◆ What to do:
• A. In the forum thread about airlifts and Rotiforms, translate the sentence "That is what I'm talking about." into Spanish.
• B. Rewrite the forum thread about airlifts and Rotiforms from "## President Lincoln" to "(Jul 20, 2009)", putting "Jetta" in place of "Passat".

◆ Reading passage:
....

# Airlifts and Rotiforms :-)



## VAGwhore (Nov 12, 2004)

Merry Christmas :biggrinsanta:


----------



## tgidave (May 14, 2008)

:thumbup: looks amazing! 
i loved the S550 wheels but these look even better on your car:beer:


----------



## LOW36 (Jan 18, 2008)

tgidave said:


> :thumbup: looks amazing!
> i loved the S550 wheels but these look even better on your car:beer:


----------



## President Lincoln (Jun 27, 2005)

That is what I'm talking about. Makes me want to go with the 07 Passat instead of my 03ae.


----------



## eastcoaststeeze (Jul 20, 2009)

looks good


----------



## VAGwhore (Nov 12, 2004)

tgidave said:


> :thumbup: looks amazing!
> i loved the S550 wheels but these look even better on your car:beer:


 
Yeah I can't decide which I like better, if the rotis were fully polished I'd be in love!

....

◆ Information shown:
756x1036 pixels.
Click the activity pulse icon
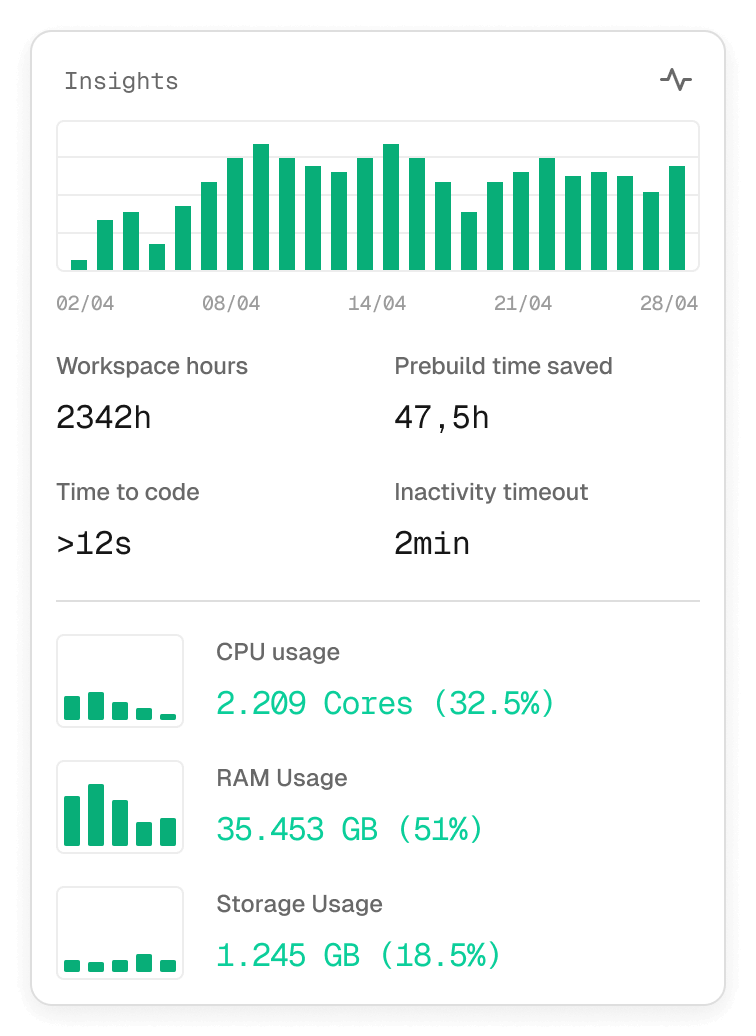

....

◆ The solutions:
• A. A eso me refiero.

• B.
## President Lincoln (Jun 27, 2005)

That is what I'm talking about. Makes me want to go with the 07 Jetta instead of my 03ae.


----------



## eastcoaststeeze (Jul 20, 2009)